Custom business metrics dashboard

// JavaScript — custom business metrics
const businessMetrics = {
  // Revenue tracking
  revenueToday: new promClient.Gauge({
    name: 'revenue_today_usd',
    help: 'Total revenue today in USD',
    registers: [register],
  }),

  // Conversion funnel
  funnelStage: new promClient.Counter({
    name: 'funnel_stage_total',
    help: 'Users reaching each funnel stage',
    labelNames: ['stage'],
    registers: [register],
  }),

  // Feature usage
  featureUsage: new promClient.Counter({
    name: 'feature_usage_total',
    help: 'Feature usage count',
    labelNames: ['feature', 'user_tier'],
    registers: [register],
  }),
};

// Track funnel stages
function trackFunnel(userId, stage) {
  businessMetrics.funnelStage.labels({ stage }).inc();
}

trackFunnel(userId, 'page_view');
trackFunnel(userId, 'add_to_cart');
trackFunnel(userId, 'checkout');
trackFunnel(userId, 'purchase');

Best Practices

  • For a deeper guide, see Observability — Metrics, Logs, and Traces Complete Guide.

  • Use the right metric type — counters for totals, gauges for current state, histograms for distributions

  • Tag with dimensions — endpoint, method, status, region. Tags enable slicing and dicing in queries.

  • Keep cardinality bounded — avoid tagging with user IDs or request IDs (unlimited values)

  • Use standard buckets for histograms — Prometheus default buckets cover most latency ranges

  • Expose a /metrics endpoint — let Prometheus scrape it rather than pushing

  • Track business metrics, not just technical — orders, revenue, conversion, not just CPU and memory

  • Set up alerting on SLOs — error rate, latency percentiles, not just “is it up”
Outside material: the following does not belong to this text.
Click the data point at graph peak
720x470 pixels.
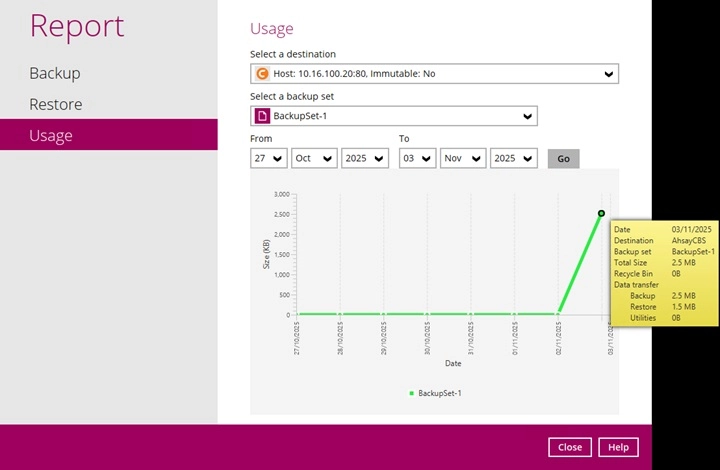(x=601, y=213)
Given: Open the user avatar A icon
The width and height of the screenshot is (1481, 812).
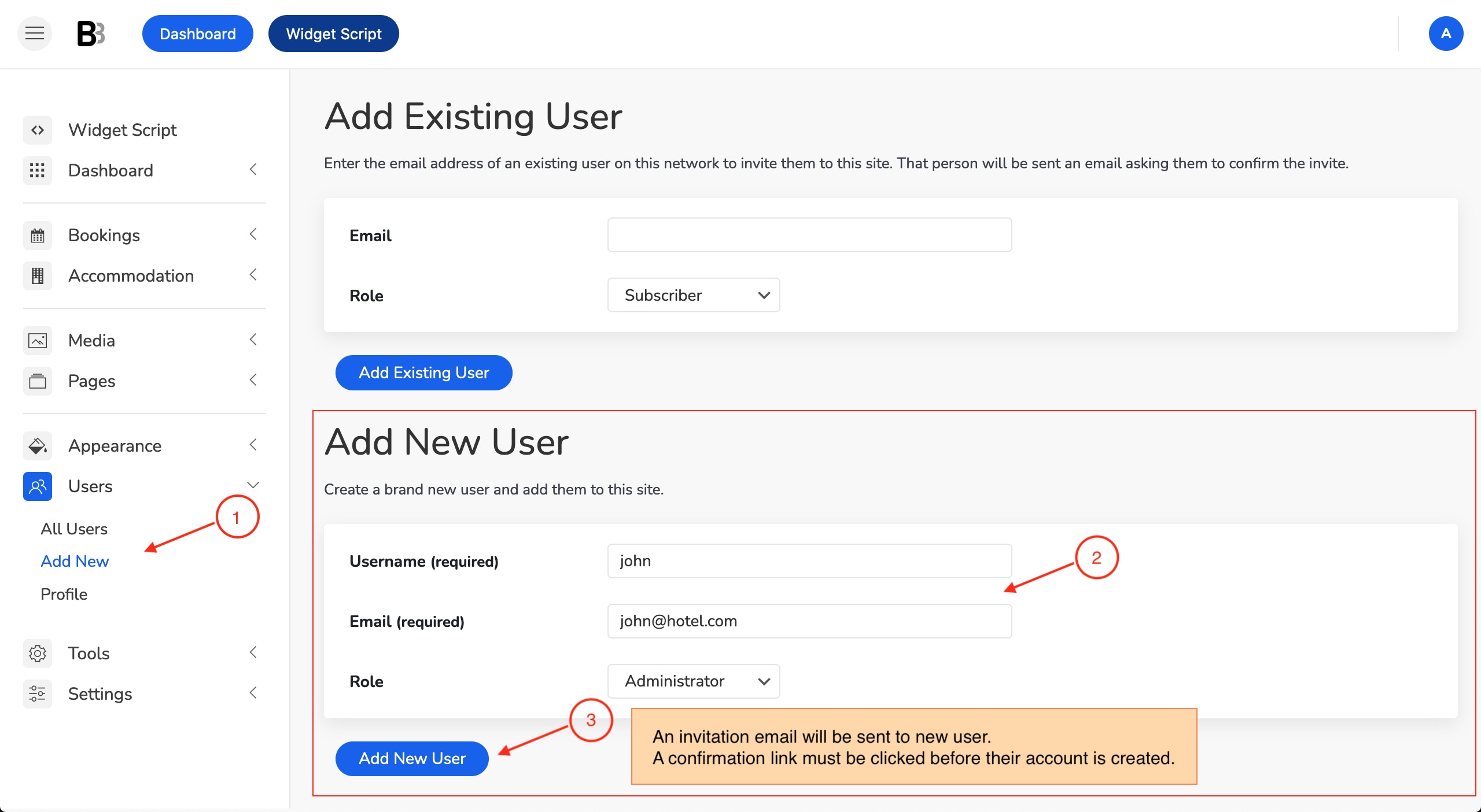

  • Use histograms over summaries for aggregatable percentiles — histograms can be aggregated across instances

Common Mistakes

  • Unbounded cardinality: tagging with user IDs or request IDs creates one time series per value. This causes memory explosion in Prometheus.
  • Using gauges for counters: gauges can go down, so rate() doesn’t work. Use counters for monotonically increasing values.
  • Not tagging: a single http_requests_total without method/endpoint tags can’t be sliced. Always include relevant dimensions.
  • Too many buckets: 50 histogram buckets wastes memory. 10-15 well-chosen buckets are sufficient.
  • Not handling counter resets: when a process restarts, counters reset to 0. Use rate() or increase() which handle resets.

FAQ

What are the four metric types?

Counters (monotonically increasing, like request count), gauges (can go up or down, like active connections), histograms (distribution of values, like request latency), and summaries (pre-computed quantiles, like 95th percentile).

Should I use histograms or summaries?

Use histograms for latency — they can be aggregated across instances and allow calculating any percentile at query time. Use summaries only when you need pre-computed quantiles and don’t need to aggregate across instances.

What is cardinality and why does it matter?

Cardinality is the number of unique label combinations. High cardinality (tagging with user IDs) creates too many time series, causing memory and performance issues in Prometheus. Keep cardinality bounded.

How often should I update metrics?

Counters and histograms are updated when events happen. Gauges should be updated when the value changes. Prometheus scrapes every 15 seconds by default, so don’t push — let it pull.

What is the difference between push and pull metrics?

Pull (Prometheus): the metrics system scrapes your /metrics endpoint. Push (StatsD, InfluxDB): your application sends metrics to a collector. Pull is simpler and more common in cloud-native environments.